Le détournement des eaux de la rivière Rupert, d'ici 2009, permettra à terme d'alimenter pas moins de six centrales de la Baie James: Eastmain-1 (en construction), Eastmain-1-A (présentement à l'étape de l'évaluation environnementale), la Sarcelle, Robert-Bourassa, LG-2A et LG-1.

Grâce à ce projet de construction d'Eastmain-1-A et de dérivation de la Rupert, évalué à 4 milliards $, Hydro compte augmenter sa production annuelle moyenne d'énergie d'environ 8,5 térawattheures (TWh).

Jeudi, M. Mukash a été proclamé vainqueur du scrutin électoral visant à choisir le grand chef des Cris du Québec. Au total, 5787 Cris se sont prévalus de leur droit de vote et M. Mukash a remporté 56 pour cent des suffrages, avec 3236 voix, contre 2509 pour son rival (43 pour cent du vote), Ted Moses, perçu en général comme plus modéré et dont le nom est étroitement associé à la signature de la Paix des Braves, en 2002, avec le gouvernement de Bernard Landry.

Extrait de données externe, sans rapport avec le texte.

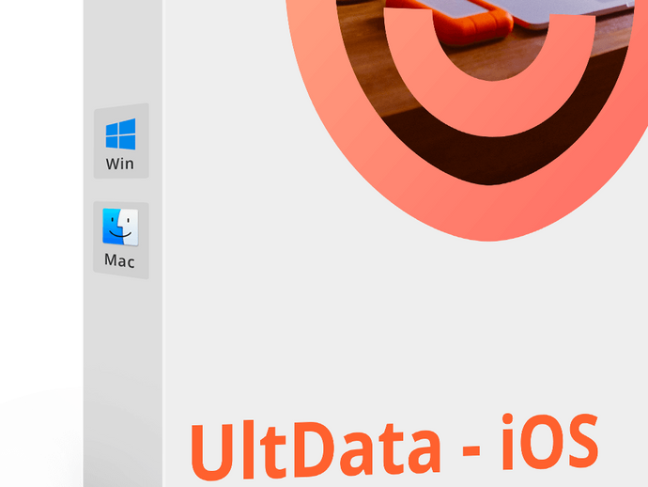
Task: Click the box spine below the Mac badge
Action: point(123,372)
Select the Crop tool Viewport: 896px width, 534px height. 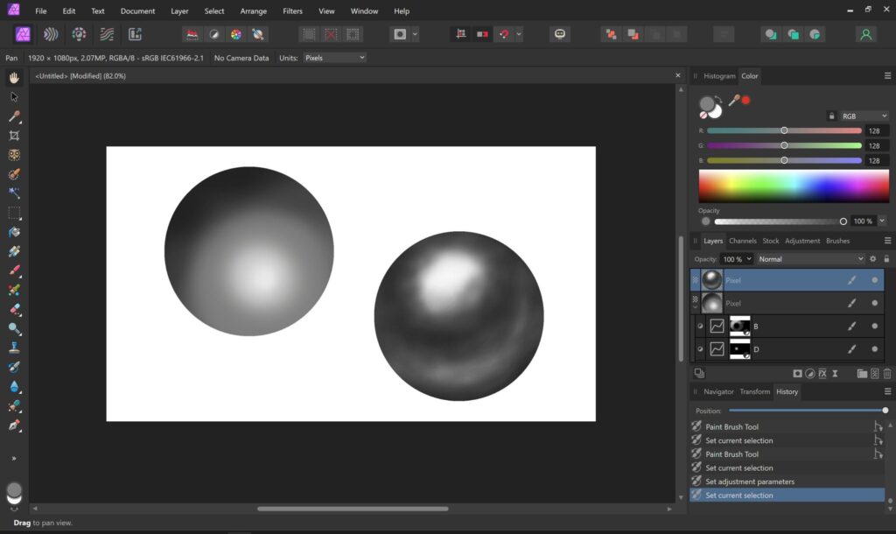14,136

Dans les années 1990, M. Mukash, alors chef des Cris de Poste-à-la-Baleine, où il habite toujours, s'était opposé avec vigueur au projet de Grande-Baleine, qui avait finalement été mis de côté.

Officiellement, M. Mukash n'est pas contre la Paix des Braves, mais il s'oppose à ce qu'y paraît être la pierre angulaire de l'entente, soit la dérivation de la rivière Rupert.

En entrevue, le nouveau Grand chef des Cris tient un discours prudent, et évite les déclarations incendiaires.

«L'évaluation environnementale du projet n'est pas terminée. Il y a encore moyen de sauver la rivière», a-t-il dit, lors d'un entretien téléphonique, vendredi.

Il se dit ouvert au «dialogue», à la «diplomatie», et veut surtout consulter les autres chefs cris, avant de préciser quelles sont ses intentions.

M. Mukash se dit conscient des enjeux financiers majeurs qui sont en cause et veut se montrer «très prudent» avant de prendre des décisions.

La nouvelle de son élection a été bien accueillie par l'organisme Révérence Rupert, qui milite en vue d'empêcher l'utilisation de la rivière pour tout projet hydroélectrique.

Le porte-parole, Nicolas Boisclair, soutient qu'«il faut réouvrir la Paix des Braves, en tenant compte du fait qu'on sait des choses sur l'énergie éolienne qu'on ne savait pas à l'époque», sur le coût de revient de l'énergie éolienne, notamment.

Comme M. Mukash, il rappelle que le potentiel éolien du nord du Québec «est faramineux» et peut constituer une solution de rechange réaliste à l'hydroélectricité.

En 2002, le Grand conseil des Cris et Hydro-Québec avaient signé une convention visant à préciser les droits des Cris relativement au projet d'Eastmain-1-A et de dérivation de la Rupert. Ils ont alors obtenu l'assurance qu'ils seraient consultés tout au long de la phase d'avant-projet et qu'ils participeraient directement aux études et aux travaux.

Chez Hydro-Québec, aucun porte-parole n'était disponible vendredi pour commenter l'élection de M. Mukash et ses conséquences possibles sur les grands projets de la société d'État.